**YOUR GOAL:**
Only the lines from the one that contains "The height and width of the screenshot is (645, 1101)." through the last line of the data below should be duplicated, exactly and without pictures.

Collected data entries:
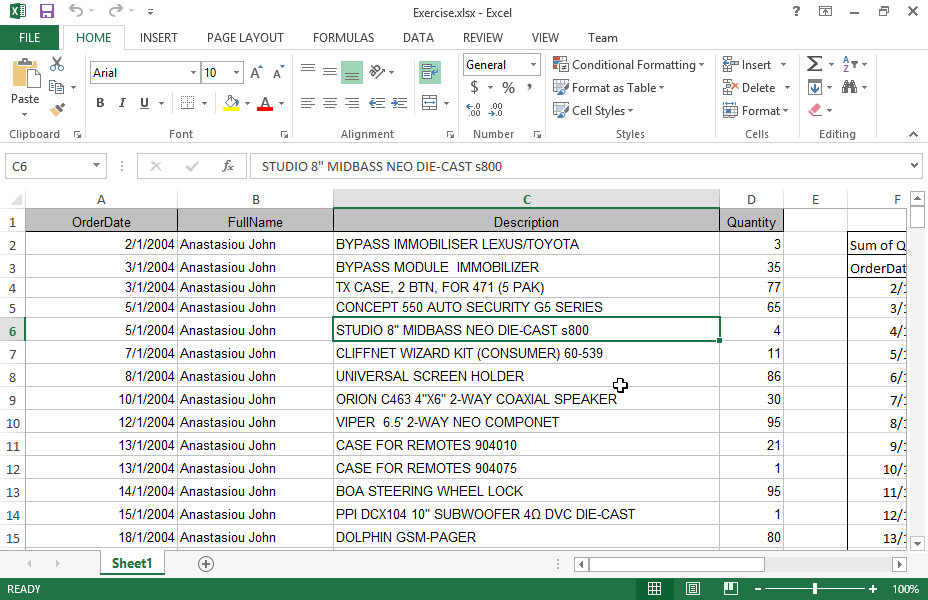The height and width of the screenshot is (600, 928).
Task: Click the AutoSum icon
Action: 815,64
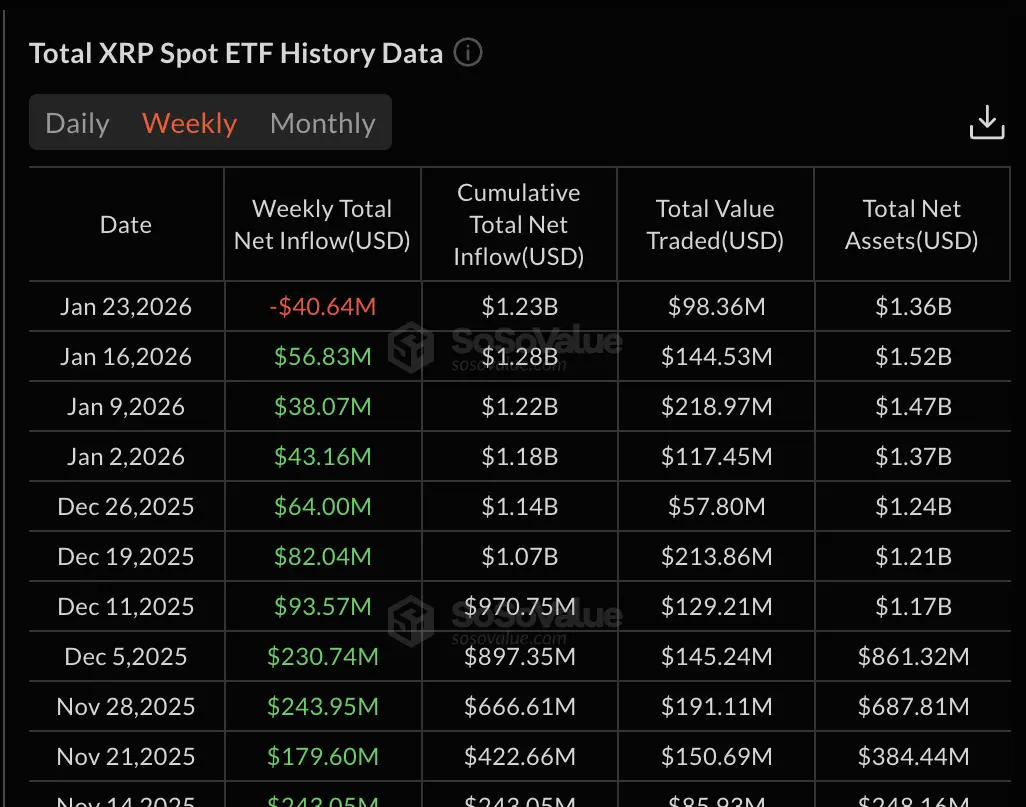Select the Jan 23,2026 date cell

pyautogui.click(x=126, y=307)
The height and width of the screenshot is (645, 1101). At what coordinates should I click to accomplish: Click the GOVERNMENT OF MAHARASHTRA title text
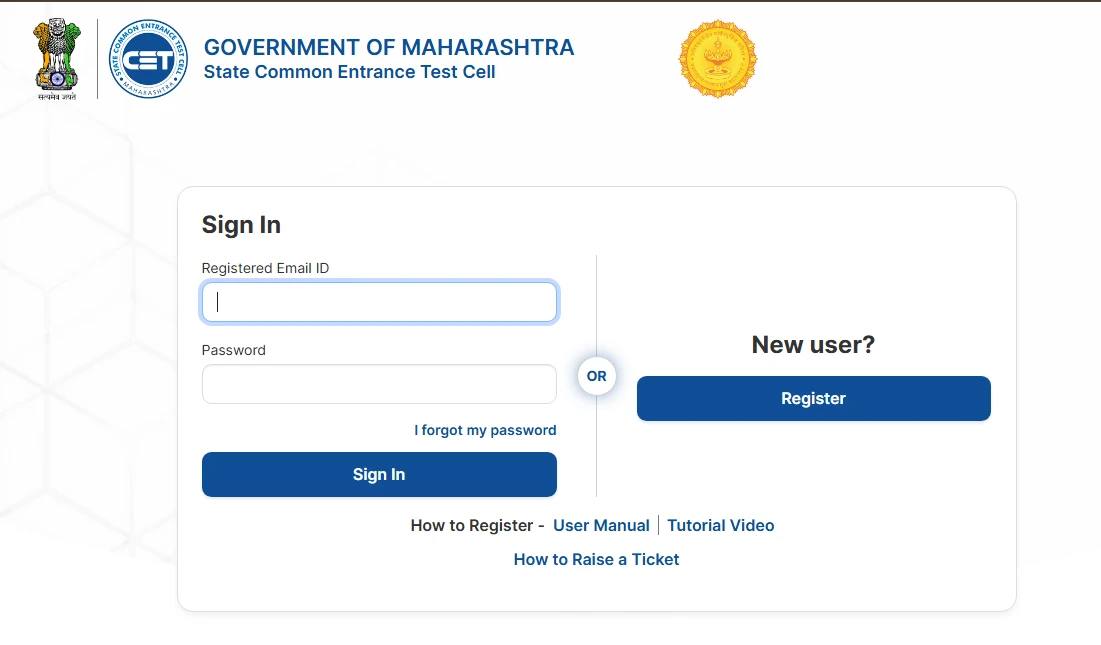click(x=389, y=47)
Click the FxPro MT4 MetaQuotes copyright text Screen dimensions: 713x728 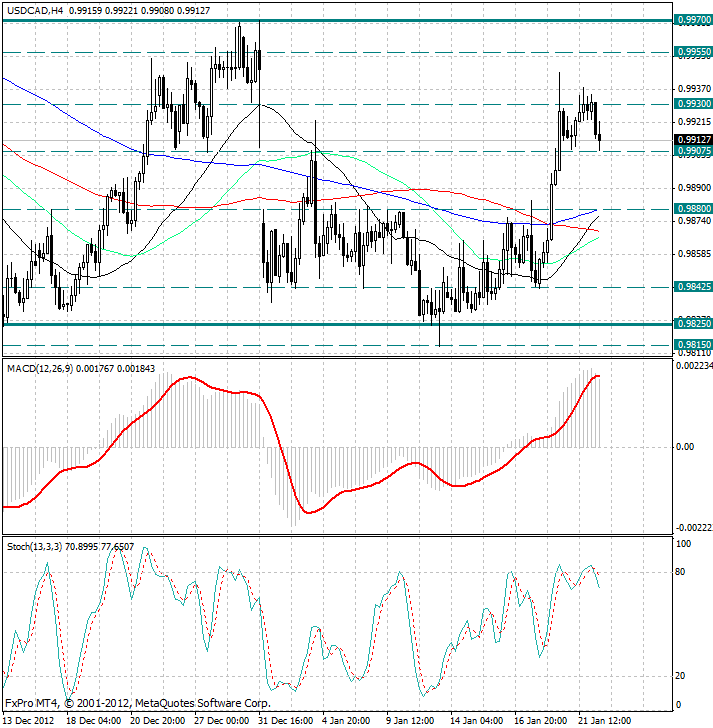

**SOLUTION TO THIS EXERCISE:**
The height and width of the screenshot is (645, 1101). At what coordinates should I click to accomplish: Click the GOVERNMENT OF MAHARASHTRA title text
click(x=389, y=47)
Click the FxPro MT4 MetaQuotes copyright text Screen dimensions: 713x728 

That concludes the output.